Roman Catholic Chinese school in Metro Manila, Philippines

Xavier School (Filipino: Paaralang Xavier; 光啓学校 (光啓學校, Guāngqǐ Xúexìao, Kong-khé Ha̍k-hāu); abbreviated as XS) is a private, Catholic, college preparatory school run by the Catholic Order of the Society of Jesus. Its main campus is at 64 Xavier Street, Greenhills, San Juan, Metro Manila, Philippines. It has a southern satellite campus along West Conservation Avenue in Nuvali, Canlubang, Calamba, Laguna mainly aimed to serve financially challenged students. It is a K-12 school with a curriculum that includes a mandatory Chinese language program. It also offers the International Baccalaureate Diploma Programme as an optional track for students in Grade 11 and 12.

A Catholic institution with an English curriculum and Chinese studies, Xavier School continues educating Chinese-Filipinos as part of its original mission to evangelize them and promote their integration into Philippine society. Through its Grant-in-Aid program, the school also offers financially challenged but otherwise qualified students an opportunity of attaining a Xavier education.

Unlike other Chinese schools in the Philippines, Xavier School was founded as an all-boys institution. Its San Juan campus continues to admit only male students. Its newer Nuvali campus is coeducational.

==History==
Many Jesuit missionaries who were expelled from China in 1949 found a new home and mission in the overseas Chinese communities in the Philippines. To facilitate their evangelization of the Chinese communities, the Jesuits decided to set up schools. One of those schools was in downtown Manila. Begging for donations by going door-to-door in Chinatown, Fr. Jean Desautels, S.J., a French-Canadian Jesuit who was part of the China mission, received financial aid from Basilio King and Ambrose Chiu, two Chinese-Filipino businessmen who wanted to help set up a Jesuit school for the Chinese.

After soliciting the necessary funds to buy a piece of land for the school campus, the Jesuits proceeded to negotiate with land owners in downtown Manila. At 3:30 pm on December 15, 1955, Fr. Desautels closed a deal and purchased a land, an hour and a half before the 5:00 pm deadline set by its seller. The group of Jesuits led by the late Frs. Jean Desautels, Louis Papilla, and Cornelius Pineau went on to found a School and named it Kuang Chi School after Paul Hsü Kuangchi, a 16th-century Chinese nobleman and Minister of Rites during the Ming Dynasty who converted to Christianity and supported its spread in China. On June 6, 1956, in a converted warehouse in Echague, Manila, the school opened its doors to its initial batch of students – 170 children of Chinese immigrants in the Philippines. The school was renamed later on as Xavier School after St.
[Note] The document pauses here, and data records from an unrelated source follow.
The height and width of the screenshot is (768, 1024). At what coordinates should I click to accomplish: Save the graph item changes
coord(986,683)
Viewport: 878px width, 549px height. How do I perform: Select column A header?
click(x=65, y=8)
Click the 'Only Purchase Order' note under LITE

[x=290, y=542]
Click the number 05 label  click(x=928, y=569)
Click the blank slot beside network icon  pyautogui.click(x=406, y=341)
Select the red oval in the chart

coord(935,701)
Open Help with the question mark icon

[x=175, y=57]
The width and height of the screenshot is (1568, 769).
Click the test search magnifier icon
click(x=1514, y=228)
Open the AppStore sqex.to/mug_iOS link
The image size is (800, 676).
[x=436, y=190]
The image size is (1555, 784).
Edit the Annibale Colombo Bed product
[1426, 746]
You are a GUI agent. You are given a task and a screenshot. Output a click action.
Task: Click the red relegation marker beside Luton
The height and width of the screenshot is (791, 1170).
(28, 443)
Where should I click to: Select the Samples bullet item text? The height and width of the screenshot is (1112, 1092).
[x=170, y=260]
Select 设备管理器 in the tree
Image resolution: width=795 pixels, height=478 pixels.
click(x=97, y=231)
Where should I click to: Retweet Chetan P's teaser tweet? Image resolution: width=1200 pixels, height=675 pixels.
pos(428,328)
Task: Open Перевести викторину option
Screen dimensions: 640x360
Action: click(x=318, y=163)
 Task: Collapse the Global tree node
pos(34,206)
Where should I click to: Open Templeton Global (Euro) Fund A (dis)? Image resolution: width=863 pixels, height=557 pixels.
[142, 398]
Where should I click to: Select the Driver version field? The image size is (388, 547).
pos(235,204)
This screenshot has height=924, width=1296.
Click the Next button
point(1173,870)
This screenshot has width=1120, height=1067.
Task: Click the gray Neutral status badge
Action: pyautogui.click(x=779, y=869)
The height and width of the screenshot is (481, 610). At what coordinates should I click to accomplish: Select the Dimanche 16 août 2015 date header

Francis Xavier, co-founder of the Society of Jesus and one of the first leaders of Jesuit missions in China

The school celebrated its Golden Jubilee in 2006. Hoofy, the school's mascot, was in attendance during the celebration. In 2022 The school commenced face to face classes by starting HYFLEXS. In 2023, Fr. Joseph Haw, SJ was elected president of the school and in the following year, assumed the position of school president after the end of the term of Fr. Aristotle Dy, SJ.

==Status==
Being a Jesuit school helped establish the school's reputation. In 1960, Xavier School transferred to a 7-hectare property in Greenhills, San Juan, then only an area of rice fields and grasslands. Within a decade, the outlying areas became home to many Xavier families. The campus is a complex of 12 buildings housing over 4,000 students from nursery to high school.

It is one of the few basic education institutions in the Philippines to receive a 7-year accreditation, the longest possible period, and one of only three institutions, along with De La Salle University and Ateneo de Manila University, to receive the Level III accreditation for both the grade school and high school by the Philippine Accrediting Association of Schools, Colleges, and Universities. In January 2010, Xavier School was granted International Baccalaureate (IB) World School status.

==Admissions==
Admission to Xavier School is extremely competitive. Generally, students enter Xavier as kindergarten students, but may also enter as high school freshmen (Grade 7), by taking the Xavier High School Entrance Examination. Transfer students are occasionally accepted but the requirements are incredibly high.

==Athletics==
Xavier School fields over thirty teams in twelve sports including basketball, football, badminton, volleyball, swimming, among others.

==Mascot==
In 1973, the school put forward a contest to create a mascot. From several nominations from various students, the Stallion was chosen to represent the students that the school bred.
Years later, the official caricature of the school Mascot, Hoofy, was created in the school year 2002 to 2003. It was designed by David Gonzales of the class of 2005. A life-size model of Hoofy goes around campus, is available for performance at special events.

==Awards==
- Xavier's Dance X is the champion of the 2006 Skechers Street Dancing competition (High School division).
- The Xavier Football club won 3rd place in the 2006 Alaska Football Cup.
- The Xavier School team, composed of David Hwang, Zachary Sy, and Philbert Tan, all of Batch 2019, bested hundreds of students across Southeast Asia in the 2017 University of Technology Sydney (UTS) International Technology Innovation Competition. Representing the Philippines, they won the Judges' Choice Award for Streetflow, a smart streetlight system.
- The Xavier Debate Team is the school’s official debate club and participates regularly in national debate tournaments. At the Philippine Schools Debate Championship (PSDC), the largest debate competition in the country, the team has won championships in 2007, 2012, 2016, and 2017, with grand finalist placements in 2006, 2011, 2018, 2019, and 2025. Additionally, at the National Asians High School Debate Championship (NAsHDC), the second largest debate tournament in the country, the team won consecutive titles in 2006, 2007, and 2008, and were grand finalists in 2005, 2019, and 2024.

==Incidents==
Sometime past noon on November 12, 2014, a Grade 11 student from Xavier High School was seen sitting on the ledge on the fifth floor of the school building. The school authorities immediately called the San Juan City Rescue Team, the Philippine National Police (PNP), and the Bureau of Fire Protection (BFP) for help. After about an hour of speaking to the authorities, the boy agreed to get back inside the building. Based on the police investigation, the boy wanted to jump off the building due to family problems. The incident was recorded by ANC as authorities are seen attempting to convince the boy to not jump. The video and the news article published by ANC news has since been since deleted as of December 20, 2021. Many speculate this to be forced censorship by Xavier School authorities to protect the reputation and name of the school.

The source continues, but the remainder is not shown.